Da qualche mese, e con sempre maggiore insistenza, sentiamo ripetere che la crisi che ci attanagliava è stata bloccata e che già si intravedono i primi, timidi segnali di ripresa. Sarà e lo vogliamo sperare. Di fatto, però, la realtà che sperimentiamo nel quotidiano, ci spinge a credere il contrario. La crisi c’è e sul piano pratico sembra addirittura in crescita, condizionando sempre più negativamente la tenuta di moltissime famiglie. Il fenomeno, però, - ed è di questo che voglio parlare, - presenta una situazione del tutto nuova, rispetto al passato, che sorprende e preoccupa. Recenti indagini hanno rilevato che i genitori, in buona percentuale, cercano di nascondere ai figli adolescenti, le difficoltà in cui si dibattono per fare quadrare i conti (“Minori, mass media e crisi economica”, a cura del “Centro studi minori e media” in collaborazione con l’università di Firenze, 2009). Dalla ricerca emerge che due ragazzi su dieci sono del tutto all’oscuro delle condizioni finanziarie in cui versa la propria famiglia e che l’83% di essi continua a spendere quasi come prima. I numeri derivanti dalla crisi in atto appaiono drammaticamente impietosi: 400.000 i figli e 152.000 i genitori che hanno perso il lavoro; 294.000 i lavoratori precari che sono finiti a spasso e due milioni e duecentomila i lavoratori con un contratto a termine. In totale oltre tre milioni che rischiano il collasso.

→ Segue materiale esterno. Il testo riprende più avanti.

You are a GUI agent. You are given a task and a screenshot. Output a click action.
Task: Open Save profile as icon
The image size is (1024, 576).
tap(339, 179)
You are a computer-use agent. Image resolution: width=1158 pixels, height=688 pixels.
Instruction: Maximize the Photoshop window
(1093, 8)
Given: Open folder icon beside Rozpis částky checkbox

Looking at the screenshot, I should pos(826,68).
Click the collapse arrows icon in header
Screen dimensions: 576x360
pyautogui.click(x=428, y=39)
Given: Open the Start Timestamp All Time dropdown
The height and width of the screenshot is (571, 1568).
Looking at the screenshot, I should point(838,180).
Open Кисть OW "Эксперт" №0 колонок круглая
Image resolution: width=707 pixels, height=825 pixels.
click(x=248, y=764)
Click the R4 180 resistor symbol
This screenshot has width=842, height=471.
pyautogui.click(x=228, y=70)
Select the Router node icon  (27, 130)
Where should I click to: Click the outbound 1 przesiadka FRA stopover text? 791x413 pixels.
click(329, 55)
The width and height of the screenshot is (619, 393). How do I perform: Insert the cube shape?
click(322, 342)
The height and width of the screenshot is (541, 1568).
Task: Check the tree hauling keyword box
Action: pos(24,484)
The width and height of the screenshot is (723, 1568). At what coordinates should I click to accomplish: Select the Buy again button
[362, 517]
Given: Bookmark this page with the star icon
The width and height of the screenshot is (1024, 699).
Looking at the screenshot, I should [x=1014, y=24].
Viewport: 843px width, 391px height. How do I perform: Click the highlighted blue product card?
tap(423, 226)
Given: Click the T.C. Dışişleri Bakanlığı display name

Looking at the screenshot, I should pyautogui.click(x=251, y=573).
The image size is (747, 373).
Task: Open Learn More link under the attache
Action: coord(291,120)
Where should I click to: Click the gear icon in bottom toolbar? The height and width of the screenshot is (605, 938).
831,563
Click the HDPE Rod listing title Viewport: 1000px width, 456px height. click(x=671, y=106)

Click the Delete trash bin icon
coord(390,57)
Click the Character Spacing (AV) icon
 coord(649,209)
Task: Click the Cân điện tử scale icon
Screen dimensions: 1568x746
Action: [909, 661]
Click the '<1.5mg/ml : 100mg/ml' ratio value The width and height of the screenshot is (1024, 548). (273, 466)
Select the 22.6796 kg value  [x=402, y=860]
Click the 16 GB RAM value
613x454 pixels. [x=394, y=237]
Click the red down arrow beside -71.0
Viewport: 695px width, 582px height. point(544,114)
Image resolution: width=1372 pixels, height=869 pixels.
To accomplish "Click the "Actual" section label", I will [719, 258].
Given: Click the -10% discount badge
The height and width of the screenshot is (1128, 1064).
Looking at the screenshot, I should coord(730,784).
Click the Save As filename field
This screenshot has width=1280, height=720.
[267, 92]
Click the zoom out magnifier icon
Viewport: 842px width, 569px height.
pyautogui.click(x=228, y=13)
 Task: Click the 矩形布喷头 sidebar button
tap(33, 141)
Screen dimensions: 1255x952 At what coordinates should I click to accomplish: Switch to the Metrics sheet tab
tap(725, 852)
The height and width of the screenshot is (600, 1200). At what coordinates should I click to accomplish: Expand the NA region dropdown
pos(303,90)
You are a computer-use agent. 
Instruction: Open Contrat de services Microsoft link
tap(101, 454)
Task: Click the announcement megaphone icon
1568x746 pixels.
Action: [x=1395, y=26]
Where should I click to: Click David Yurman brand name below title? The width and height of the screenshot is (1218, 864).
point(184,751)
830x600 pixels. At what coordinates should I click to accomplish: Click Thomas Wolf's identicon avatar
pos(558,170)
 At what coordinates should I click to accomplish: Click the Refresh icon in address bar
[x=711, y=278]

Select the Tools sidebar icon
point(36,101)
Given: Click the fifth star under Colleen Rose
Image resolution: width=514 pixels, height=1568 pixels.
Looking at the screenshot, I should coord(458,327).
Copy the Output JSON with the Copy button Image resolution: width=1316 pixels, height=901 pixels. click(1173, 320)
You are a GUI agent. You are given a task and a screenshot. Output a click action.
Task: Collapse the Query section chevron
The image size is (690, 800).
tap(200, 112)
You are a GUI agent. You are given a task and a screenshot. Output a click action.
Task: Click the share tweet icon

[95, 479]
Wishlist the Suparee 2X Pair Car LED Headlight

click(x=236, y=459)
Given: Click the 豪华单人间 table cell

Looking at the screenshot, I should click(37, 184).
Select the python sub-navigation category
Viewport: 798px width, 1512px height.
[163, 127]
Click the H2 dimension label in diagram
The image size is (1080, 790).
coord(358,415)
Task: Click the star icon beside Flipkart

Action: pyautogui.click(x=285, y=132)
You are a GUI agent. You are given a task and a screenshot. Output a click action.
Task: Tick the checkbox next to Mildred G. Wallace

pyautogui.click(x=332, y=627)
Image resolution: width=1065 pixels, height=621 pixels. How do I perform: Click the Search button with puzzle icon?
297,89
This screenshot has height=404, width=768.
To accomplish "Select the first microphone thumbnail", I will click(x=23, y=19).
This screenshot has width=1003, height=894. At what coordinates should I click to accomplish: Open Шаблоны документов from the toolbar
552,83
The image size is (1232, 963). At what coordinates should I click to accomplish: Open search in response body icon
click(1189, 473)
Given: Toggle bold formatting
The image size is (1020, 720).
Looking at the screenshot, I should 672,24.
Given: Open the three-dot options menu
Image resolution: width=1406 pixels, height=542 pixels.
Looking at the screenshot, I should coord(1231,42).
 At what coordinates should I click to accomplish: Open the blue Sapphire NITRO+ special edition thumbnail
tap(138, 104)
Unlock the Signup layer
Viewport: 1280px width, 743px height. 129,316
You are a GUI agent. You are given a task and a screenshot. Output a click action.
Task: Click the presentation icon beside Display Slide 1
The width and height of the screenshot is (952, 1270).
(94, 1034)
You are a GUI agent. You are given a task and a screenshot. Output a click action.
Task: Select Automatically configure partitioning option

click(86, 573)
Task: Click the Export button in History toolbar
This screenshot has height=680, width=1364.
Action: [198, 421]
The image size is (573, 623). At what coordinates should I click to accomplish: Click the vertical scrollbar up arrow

Ma torniamo agli adolescenti. Come mai questi giovanissimi, - se sono veri i risultati dell’indagine, e nonostante i messaggi martellanti che i mezzi di comunicazione continuano a rendere noti, - fanno così fatica a cogliere la criticità congiunturale che si sta vivendo? Sarà perché cercano di non crederci, o perché la ritengono lontana dalla loro esperienza, o perché vivono intrappolati nel miraggio di falsi bisogni creati ad arte da individui più scaltri di loro? Come tutti, anch’essi sono bombardati dalle notizie sulla crisi, eppure parrebbe che non riescano a decodificarne il messaggio e a trarne le giuste conseguenze. Mi chiedo ancora se la paghetta, ormai intoccabile, ha conosciuto dei tagli, oppure se i genitori, pure quando il bilancio tende al rosso, continuano a erogare le stesse somme. Il fatto è, come ci ricorda la ricerca, che solo una minima parte dei giovanissimi ha modificato il proprio stile di vita. Per un attimo rivado alla mia adolescenza e ripenso alla facilità con cui ci si adattava a portare addosso un pantalone o un maglione ricucito o le scarpe con la pezza. Tempi lontani in cui nessuno faceva del look un principio di vita e tutti si accontentavano di poco. Oggi il contesto è cambiato. Da un universo giovanile (e non solo) sempre più ampio, l’immagine e l’avere vengono visti come elementi importanti per la propria realizzazione. Ma perché i silenzi sulle mura domestiche? Perché non dire ai figli, senza troppi giri di parole e senza moti di imbarazzante vergogna, che le cose non girano più come prima? Perché ritenere giustificati certi meccanismi protettivi per non far conoscere le difficoltà di ordine economico? “I ragazzi? – loro no, non devono sapere, non devono essere coinvolti e soffrire per i nostri disagi”. E si sbaglia. L’indagine, infatti, sostiene che i genitori che ragionano così sono veramente tanti. Magari è venuta a mancare la sicurezza del posto di lavoro o, forse, lo stipendio non è più in grado di coprire il fabbisogno familiare. Non ci si accorge che si sta perdendo un’occasione preziosa per entrare in dialogo con i propri figli e, magari, per sensibilizzarli a una responsabile condivisione. Si rischia insomma di lasciarsi sfuggire il momento educativo che la crisi propone in vista di comportamenti più conseguenti e consapevoli.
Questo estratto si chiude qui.